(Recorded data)
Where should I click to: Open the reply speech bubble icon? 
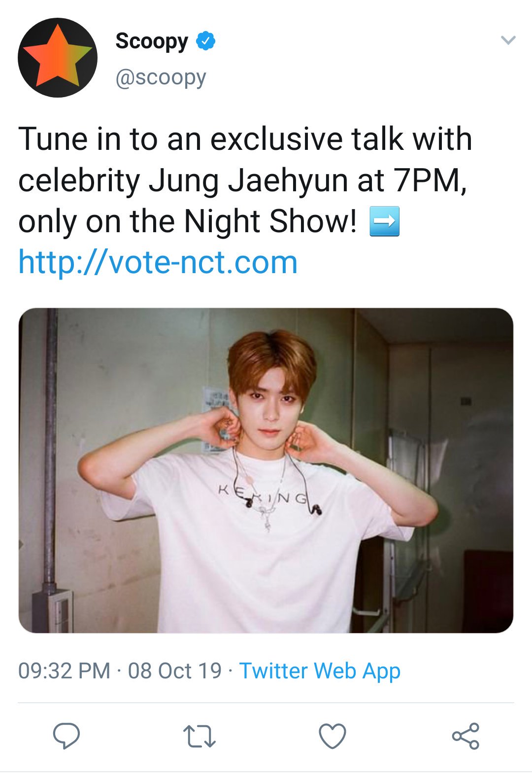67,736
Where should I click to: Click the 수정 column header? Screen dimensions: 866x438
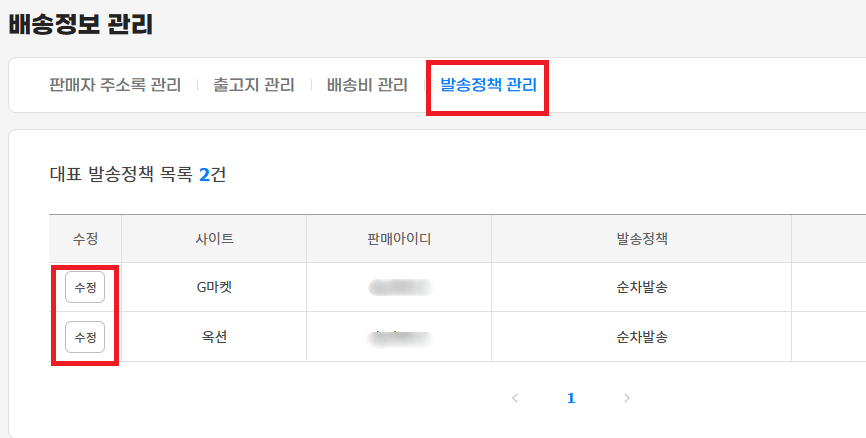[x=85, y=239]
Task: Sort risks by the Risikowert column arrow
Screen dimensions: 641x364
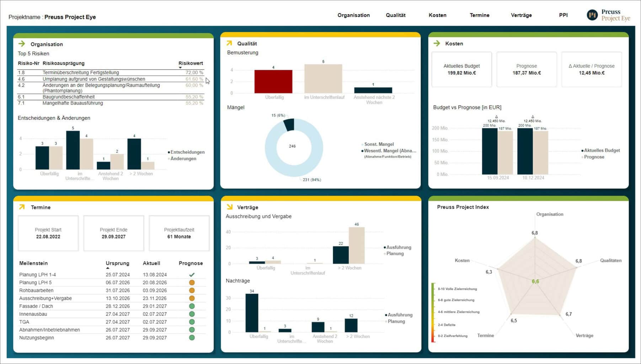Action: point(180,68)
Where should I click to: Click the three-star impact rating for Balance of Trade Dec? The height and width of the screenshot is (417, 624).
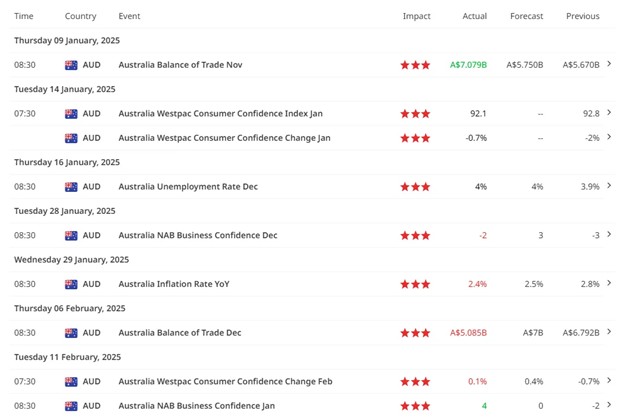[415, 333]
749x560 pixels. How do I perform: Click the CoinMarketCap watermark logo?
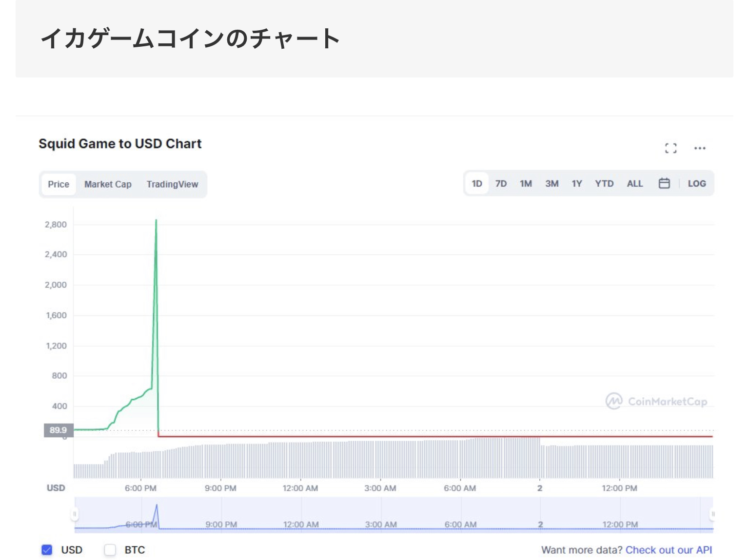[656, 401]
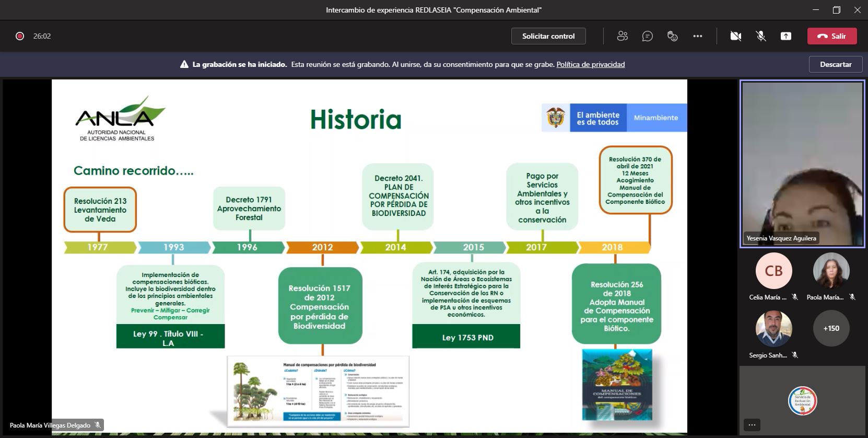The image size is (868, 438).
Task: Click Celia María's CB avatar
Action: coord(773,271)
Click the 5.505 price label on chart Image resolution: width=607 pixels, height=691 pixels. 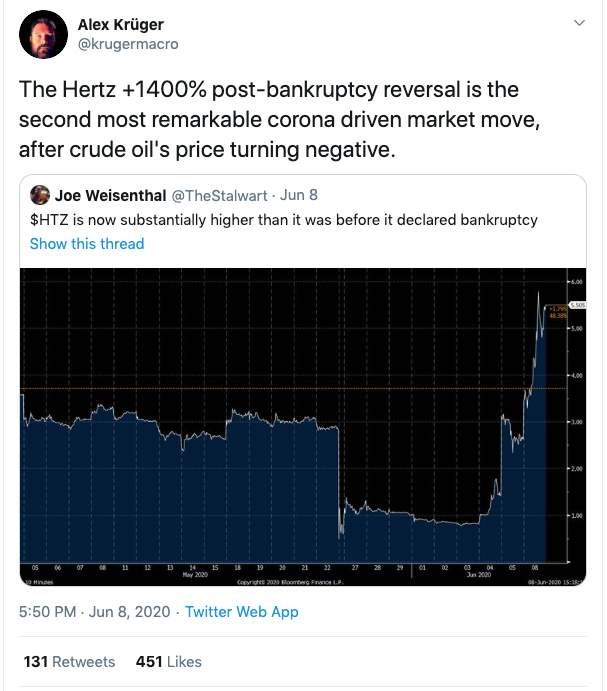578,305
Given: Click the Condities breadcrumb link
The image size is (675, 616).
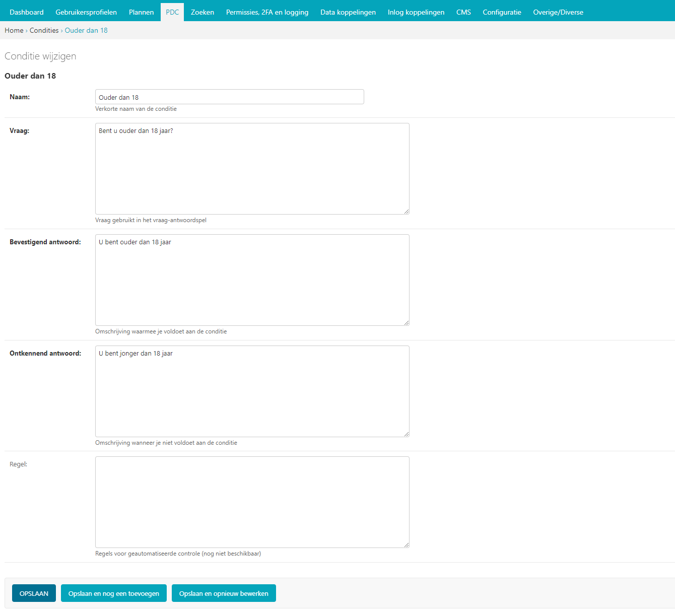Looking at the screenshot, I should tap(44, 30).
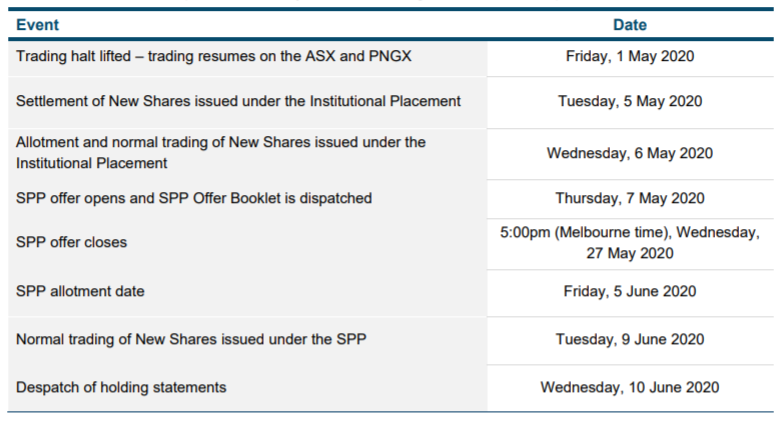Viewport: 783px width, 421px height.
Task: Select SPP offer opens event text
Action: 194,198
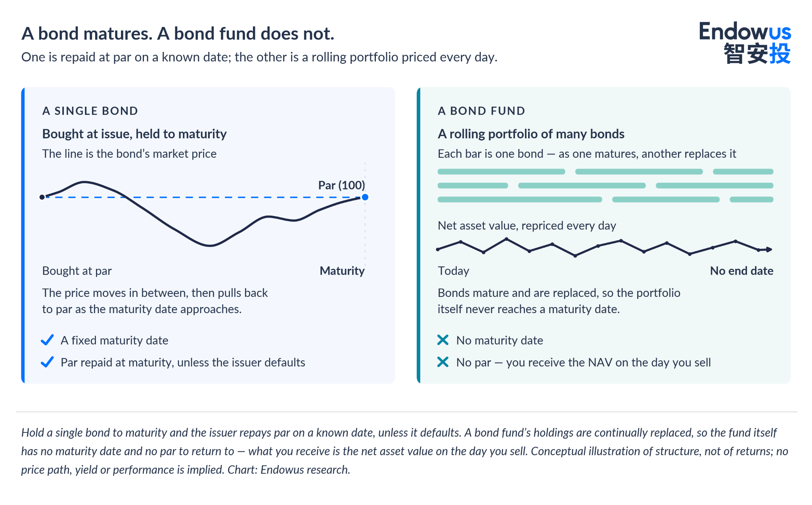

_What is being asked_: From the first line above to the line containing "Task: Sort risks", repeat each line exactly. Pictures stay out.

_Final answer_:
Where should I click to: Open the reply speech bubble icon? 
67,736
Where should I click to: Click the 수정 column header? Screen dimensions: 866x438
[x=85, y=239]
Task: Sort risks by the Risikowert column arrow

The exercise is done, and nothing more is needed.